Lortholary O, Dupont B
Service de Médecine Interne, Hôpital Avicenne, Université Paris-Nord, Bobigny, France.
Clin Microbiol Rev. 1997 Jul;10(3):477-504. doi: 10.1128/CMR.10.3.477.
Fungal infections represent a major source of morbidity and mortality in patients with almost all types of immunodeficiencies. These infections may be nosocomial (aspergillosis) or community acquired (cryptococcosis), or both (candidiasis). Endemic mycoses such as histoplasmosis, coccidioidomycosis, and penicilliosis may infect many immunocompromised hosts in some geographic areas and thereby create major public health problems. With the wide availability of oral azoles, antifungal prophylactic strategies have been extensively developed. However, only a few well-designed studies involving strict criteria have been performed, mostly in patients with hematological malignancies or AIDS. In these situations, the best dose and duration of administration of the antifungal drug often remain to be determined. In high-risk neutropenic or bone marrow transplant patients, fluconazole is effective for the prevention of superficial and/or systemic candidal infections but is not always able to prolong overall survival and potentially selects less susceptible or resistant Candida spp. Primary prophylaxis against aspergillosis remains investigative. At present, no standard general recommendation for primary antifungal prophylaxis can be proposed for AIDS patients or transplant recipients. However, for persistently immunocompromised patients who previously experienced a noncandidal systemic fungal infection, prolonged suppressive antifungal therapy is often indicated to prevent a relapse. Better strategies for controlling immune deficiencies should also help to avoid some potentially life-threatening deep mycoses. When prescribing antifungal prophylaxis, physicians should be aware of the potential emergence of resistant strains, drug-drug interactions, and the cost. Well-designed, randomized, multicenter clinical trials in high-risk immunocompromised hosts are urgently needed to better define how to prevent severe invasive mycoses.

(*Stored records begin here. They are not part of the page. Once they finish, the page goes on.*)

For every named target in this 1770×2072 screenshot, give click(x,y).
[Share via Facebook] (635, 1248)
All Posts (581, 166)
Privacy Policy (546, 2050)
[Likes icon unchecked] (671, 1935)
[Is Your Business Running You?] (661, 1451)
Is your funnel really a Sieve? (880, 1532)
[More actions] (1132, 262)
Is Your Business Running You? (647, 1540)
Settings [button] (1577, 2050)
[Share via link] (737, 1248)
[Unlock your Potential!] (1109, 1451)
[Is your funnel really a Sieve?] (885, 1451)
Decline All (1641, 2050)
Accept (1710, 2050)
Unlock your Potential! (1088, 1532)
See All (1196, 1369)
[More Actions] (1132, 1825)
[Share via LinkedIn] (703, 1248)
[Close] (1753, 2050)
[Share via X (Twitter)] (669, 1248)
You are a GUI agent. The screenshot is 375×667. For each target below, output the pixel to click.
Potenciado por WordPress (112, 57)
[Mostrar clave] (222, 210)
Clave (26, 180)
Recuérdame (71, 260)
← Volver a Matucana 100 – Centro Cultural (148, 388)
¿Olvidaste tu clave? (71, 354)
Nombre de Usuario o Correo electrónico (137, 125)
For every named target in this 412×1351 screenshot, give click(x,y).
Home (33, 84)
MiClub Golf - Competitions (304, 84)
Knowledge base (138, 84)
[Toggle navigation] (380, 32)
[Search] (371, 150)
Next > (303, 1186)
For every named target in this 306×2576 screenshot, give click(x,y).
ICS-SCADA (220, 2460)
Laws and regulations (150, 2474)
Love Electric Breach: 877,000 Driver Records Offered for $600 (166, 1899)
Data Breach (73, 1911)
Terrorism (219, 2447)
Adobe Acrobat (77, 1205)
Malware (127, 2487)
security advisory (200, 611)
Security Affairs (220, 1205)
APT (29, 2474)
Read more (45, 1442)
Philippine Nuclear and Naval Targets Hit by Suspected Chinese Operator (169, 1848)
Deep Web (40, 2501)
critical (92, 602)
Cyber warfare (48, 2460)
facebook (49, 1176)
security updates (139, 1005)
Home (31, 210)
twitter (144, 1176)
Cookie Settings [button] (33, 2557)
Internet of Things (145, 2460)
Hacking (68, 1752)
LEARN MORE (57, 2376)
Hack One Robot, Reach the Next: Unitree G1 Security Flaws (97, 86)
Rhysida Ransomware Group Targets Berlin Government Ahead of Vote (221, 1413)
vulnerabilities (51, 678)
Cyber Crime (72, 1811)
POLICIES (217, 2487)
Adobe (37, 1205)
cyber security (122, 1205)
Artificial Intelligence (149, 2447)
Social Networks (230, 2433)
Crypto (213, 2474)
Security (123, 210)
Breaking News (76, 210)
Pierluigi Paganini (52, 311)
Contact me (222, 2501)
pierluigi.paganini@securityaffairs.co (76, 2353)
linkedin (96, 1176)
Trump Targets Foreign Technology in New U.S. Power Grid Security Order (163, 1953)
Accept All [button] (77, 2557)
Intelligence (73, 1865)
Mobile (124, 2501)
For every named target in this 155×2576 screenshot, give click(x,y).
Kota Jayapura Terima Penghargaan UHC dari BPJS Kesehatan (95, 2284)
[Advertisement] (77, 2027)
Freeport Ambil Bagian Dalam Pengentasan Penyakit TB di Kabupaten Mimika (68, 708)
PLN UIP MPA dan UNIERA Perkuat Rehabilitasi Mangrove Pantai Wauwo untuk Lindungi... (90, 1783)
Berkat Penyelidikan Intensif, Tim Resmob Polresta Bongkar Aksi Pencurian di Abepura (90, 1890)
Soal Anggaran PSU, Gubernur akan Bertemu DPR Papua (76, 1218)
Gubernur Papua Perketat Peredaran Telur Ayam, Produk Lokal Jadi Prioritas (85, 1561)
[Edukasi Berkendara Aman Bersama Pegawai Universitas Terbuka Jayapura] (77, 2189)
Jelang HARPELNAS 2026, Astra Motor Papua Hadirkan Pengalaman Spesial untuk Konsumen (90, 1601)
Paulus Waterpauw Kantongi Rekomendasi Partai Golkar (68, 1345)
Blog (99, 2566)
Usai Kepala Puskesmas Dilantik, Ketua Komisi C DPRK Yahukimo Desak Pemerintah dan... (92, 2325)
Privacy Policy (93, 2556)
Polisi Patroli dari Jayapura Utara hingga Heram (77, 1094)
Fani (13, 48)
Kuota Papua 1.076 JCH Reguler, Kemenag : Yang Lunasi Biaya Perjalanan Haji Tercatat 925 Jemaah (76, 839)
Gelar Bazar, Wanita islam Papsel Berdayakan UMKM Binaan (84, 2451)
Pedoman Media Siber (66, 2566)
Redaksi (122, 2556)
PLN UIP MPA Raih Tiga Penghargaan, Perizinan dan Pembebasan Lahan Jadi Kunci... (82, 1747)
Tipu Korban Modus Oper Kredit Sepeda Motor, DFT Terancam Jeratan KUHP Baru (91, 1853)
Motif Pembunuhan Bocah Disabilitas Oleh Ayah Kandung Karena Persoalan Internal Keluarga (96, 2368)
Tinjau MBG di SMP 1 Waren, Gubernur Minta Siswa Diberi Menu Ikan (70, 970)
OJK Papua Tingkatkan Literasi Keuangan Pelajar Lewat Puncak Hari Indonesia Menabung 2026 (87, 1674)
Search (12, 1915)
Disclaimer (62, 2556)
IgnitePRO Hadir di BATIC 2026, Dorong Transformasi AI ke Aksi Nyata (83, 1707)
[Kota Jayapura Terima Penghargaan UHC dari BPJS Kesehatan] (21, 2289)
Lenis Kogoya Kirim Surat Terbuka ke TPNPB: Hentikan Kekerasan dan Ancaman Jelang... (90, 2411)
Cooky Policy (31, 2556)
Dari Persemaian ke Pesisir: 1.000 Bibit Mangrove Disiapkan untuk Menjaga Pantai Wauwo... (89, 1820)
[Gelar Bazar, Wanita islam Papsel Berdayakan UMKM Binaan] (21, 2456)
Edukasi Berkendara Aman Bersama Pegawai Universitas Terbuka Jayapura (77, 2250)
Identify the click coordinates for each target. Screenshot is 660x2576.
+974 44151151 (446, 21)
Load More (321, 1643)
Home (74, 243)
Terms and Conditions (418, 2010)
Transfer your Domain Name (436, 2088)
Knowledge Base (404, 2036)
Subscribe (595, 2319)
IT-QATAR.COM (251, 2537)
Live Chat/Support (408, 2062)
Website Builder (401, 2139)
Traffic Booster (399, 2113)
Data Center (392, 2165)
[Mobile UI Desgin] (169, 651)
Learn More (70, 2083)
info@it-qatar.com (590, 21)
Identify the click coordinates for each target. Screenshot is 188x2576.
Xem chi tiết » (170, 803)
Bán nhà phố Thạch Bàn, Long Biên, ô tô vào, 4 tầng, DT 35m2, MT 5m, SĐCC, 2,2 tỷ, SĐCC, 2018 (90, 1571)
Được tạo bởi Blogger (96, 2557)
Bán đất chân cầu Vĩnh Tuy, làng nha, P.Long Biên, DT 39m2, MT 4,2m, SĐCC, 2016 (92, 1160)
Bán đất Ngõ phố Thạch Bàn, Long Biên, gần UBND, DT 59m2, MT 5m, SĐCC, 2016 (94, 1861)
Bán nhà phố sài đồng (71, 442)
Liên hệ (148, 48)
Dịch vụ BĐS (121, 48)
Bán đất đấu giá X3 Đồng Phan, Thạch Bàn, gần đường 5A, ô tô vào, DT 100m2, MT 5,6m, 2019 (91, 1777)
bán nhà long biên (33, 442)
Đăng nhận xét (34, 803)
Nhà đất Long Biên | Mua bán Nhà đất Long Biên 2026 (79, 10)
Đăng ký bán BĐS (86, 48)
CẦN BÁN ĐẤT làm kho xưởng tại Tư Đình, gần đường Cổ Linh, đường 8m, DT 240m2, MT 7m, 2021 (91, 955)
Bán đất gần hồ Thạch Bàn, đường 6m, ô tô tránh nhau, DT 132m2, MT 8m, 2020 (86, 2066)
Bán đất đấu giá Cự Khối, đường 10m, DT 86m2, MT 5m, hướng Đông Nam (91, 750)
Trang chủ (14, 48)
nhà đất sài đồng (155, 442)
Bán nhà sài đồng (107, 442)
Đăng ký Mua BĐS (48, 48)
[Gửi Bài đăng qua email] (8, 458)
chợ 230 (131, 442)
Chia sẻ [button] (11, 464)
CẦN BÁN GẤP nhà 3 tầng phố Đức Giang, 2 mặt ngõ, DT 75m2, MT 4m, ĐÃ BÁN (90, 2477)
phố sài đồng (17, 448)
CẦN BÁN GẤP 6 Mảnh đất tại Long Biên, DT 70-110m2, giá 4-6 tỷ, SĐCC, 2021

真菌感染是几乎所有类型免疫缺陷患者发病和死亡的主要原因。这些感染可能是医院获得性(曲霉病)或社区获得性(隐球菌病),或两者皆有(念珠菌病)。地方性真菌病,如组织胞浆菌病、球孢子菌病和青霉病,在某些地理区域可能感染许多免疫功能低下的宿主,从而造成重大的公共卫生问题。随着口服唑类药物的广泛应用,抗真菌预防策略得到了广泛发展。然而,仅进行了少数涉及严格标准的精心设计的研究,主要针对血液系统恶性肿瘤患者或艾滋病患者。在这些情况下,抗真菌药物的最佳剂量和给药持续时间往往仍有待确定。在高危中性粒细胞减少或骨髓移植患者中,氟康唑对预防浅表和/或系统性念珠菌感染有效,但并不总能延长总生存期,且可能会选择出较不易感或耐药的念珠菌属。针对曲霉病的一级预防仍在研究中。目前,无法为艾滋病患者或移植受者提出标准的抗真菌一级预防通用建议。然而,对于先前经历过非念珠菌系统性真菌感染的持续免疫功能低下患者,通常需要延长抗真菌抑制治疗以预防复发。更好地控制免疫缺陷的策略也应有助于避免一些潜在的危及生命的深部真菌病。在开具抗真菌预防药物处方时,医生应意识到耐药菌株的潜在出现、药物相互作用以及成本问题。迫切需要在高危免疫功能低下宿主中开展精心设计、随机、多中心的临床试验,以更好地确定如何预防严重的侵袭性真菌病。